What interest rates should I expect to pay?
Terms vary between lenders but, as a leading broker, we can secure bridging loan lending terms for property developers starting at 0.45% per month, with rates of 0.65% per month available at 75% LTV.
Of course, these rates are at the lower end for this type of finance, so they are reserved for the strongest applications. If you’ve suffered adverse credit, or don’t fit the criteria for these products, you may pay a higher rate.
There is a lot of variation in the rates offered, and are very dependent on circumstances. As such, it can be hard to give a meaningful average rate. Our experts can usually give you a strong indication of likely rates within minutes when running through your situation over the phone.
Although the interest is expressed monthly, it is usually rolled into the loan and paid when the loan is repaid. This means that there are generally no monthly payments to make during the term of the loan.
Key product features
|Max LTV||Up to 80%|
|Interest rate||From 0.43% per month|
|Charge types||1st, 2nd & 3rd considered|
|Term||1-36 months (maximum 12 months for regulated loans)|
|Interest type||Added to the loan, deducted or serviced|
|Completion timescale||5 days – 3 weeks|
- Residential, commercial property or land acceptable
- Available to individuals, partnerships, LLPs, Ltd companies, offshore companies, foreign nationals and pension funds
- Minimum applicant age 18 years – no maximum age
- Available in England, Scotland, Wales and Northern Ireland
- Adverse credit accepted (on a case by case basis)
Can bridging loans be taken out in the name of a limited company?
Yes, we can secure bridge loans in the name of ltd companies or individuals.
We can also arrange loans for foreign nationals, overseas or even offshore companies, where reasonable due diligence can be undertaken.
Bridging loans are key tools for property developers
Bridging loans are a key tool for property developers, although they should not be seen as a replacement for development finance. As is often stated, bridging finance lending is designed to ‘bridge a gap’ for property owners and investors.

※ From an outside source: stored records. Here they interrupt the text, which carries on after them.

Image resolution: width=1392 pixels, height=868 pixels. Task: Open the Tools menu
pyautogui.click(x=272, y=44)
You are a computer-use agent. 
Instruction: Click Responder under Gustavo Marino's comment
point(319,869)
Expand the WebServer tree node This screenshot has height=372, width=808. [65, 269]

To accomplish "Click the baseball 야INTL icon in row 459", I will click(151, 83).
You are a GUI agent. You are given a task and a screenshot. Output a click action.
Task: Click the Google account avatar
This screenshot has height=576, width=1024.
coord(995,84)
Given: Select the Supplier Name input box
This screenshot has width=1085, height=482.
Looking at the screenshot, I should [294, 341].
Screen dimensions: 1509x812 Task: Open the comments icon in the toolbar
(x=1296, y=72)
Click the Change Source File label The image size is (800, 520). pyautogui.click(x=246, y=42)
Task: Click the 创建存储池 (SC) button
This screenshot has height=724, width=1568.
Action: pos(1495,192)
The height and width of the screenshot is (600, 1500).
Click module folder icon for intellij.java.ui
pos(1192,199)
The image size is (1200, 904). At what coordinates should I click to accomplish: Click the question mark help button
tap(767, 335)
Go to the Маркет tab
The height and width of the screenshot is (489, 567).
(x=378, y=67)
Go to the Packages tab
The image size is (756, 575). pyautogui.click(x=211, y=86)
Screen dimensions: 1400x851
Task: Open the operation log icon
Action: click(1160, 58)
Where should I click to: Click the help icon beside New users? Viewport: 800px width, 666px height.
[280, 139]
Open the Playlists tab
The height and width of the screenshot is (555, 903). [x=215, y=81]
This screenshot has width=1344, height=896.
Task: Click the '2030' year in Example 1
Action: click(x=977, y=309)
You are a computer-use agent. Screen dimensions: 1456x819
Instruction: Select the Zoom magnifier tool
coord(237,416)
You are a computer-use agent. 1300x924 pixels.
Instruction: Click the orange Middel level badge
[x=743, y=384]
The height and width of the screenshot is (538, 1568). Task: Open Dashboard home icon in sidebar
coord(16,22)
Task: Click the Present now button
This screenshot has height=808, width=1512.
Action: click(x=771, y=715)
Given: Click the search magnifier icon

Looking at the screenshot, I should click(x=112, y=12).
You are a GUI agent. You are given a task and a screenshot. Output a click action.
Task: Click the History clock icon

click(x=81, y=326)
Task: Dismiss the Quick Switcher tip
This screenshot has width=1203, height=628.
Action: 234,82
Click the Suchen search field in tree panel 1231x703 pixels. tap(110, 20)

Bridging loans are becoming increasingly popular and affordable as more people are learning of their benefits as opposed to a mortgage or similar long-term loan solution. This is especially true in the property development market where a quick turnaround can mean the difference between turning a profit or missing out.
How does a bridging loan differ from development finance?
Development finance is designed to fund property development projects, with funds released in stages throughout the build. This works very well for larger building projects but tends to be too complex for smaller projects.
Property refurbishment projects or smaller conversions may be best suited to a bridging loan. This is due to the simplicity of the product – especially when compared to the lengthy checks required to secure a mortgage. Bridging lenders may still release funds required for refurbishment costs across the loan term in stages, but they take a much more simplistic view of the process.
Bridging loans to acquire a site
When buying a new site with a view to gaining planning permission and developing, a bridging loan is often the most suitable product. Property development finance lenders usually insert a clause into the loan called a ‘mobilisation period’. This is the amount of time given to organising the build before works must commence.
This period is often as little as one month. This would not allow you enough time to complete your planning application, gain consent and begin work. By failing to do this, you would be in breach of your lenders terms.
In addition to this, no matter how likely it may be, a planning application can never be 100% guaranteed to succeed. As such, no certainty can be given to the schedule of works and it would be impossible to agree to a development finance loan without planning permission.
In this situation, a bridging loan can be used to bridge the gap between purchase and development finance.
Refinancing to a bridging loan from development finance
When you’ve finished a project and the completed units are ready to be marketed, a bridging loan could reduce your finance costs. Where needed, and subject to the overall LTV, you may even be able to raise further capital to fund further investment in new sites.
This allows you to get on with your next project without having to wait for your cash to be released from your current one.
Funding to repay development finance before the units are sold tends to be looked upon favourably by bridging loan lenders. As a result, you may benefit from low rates and a simple application process.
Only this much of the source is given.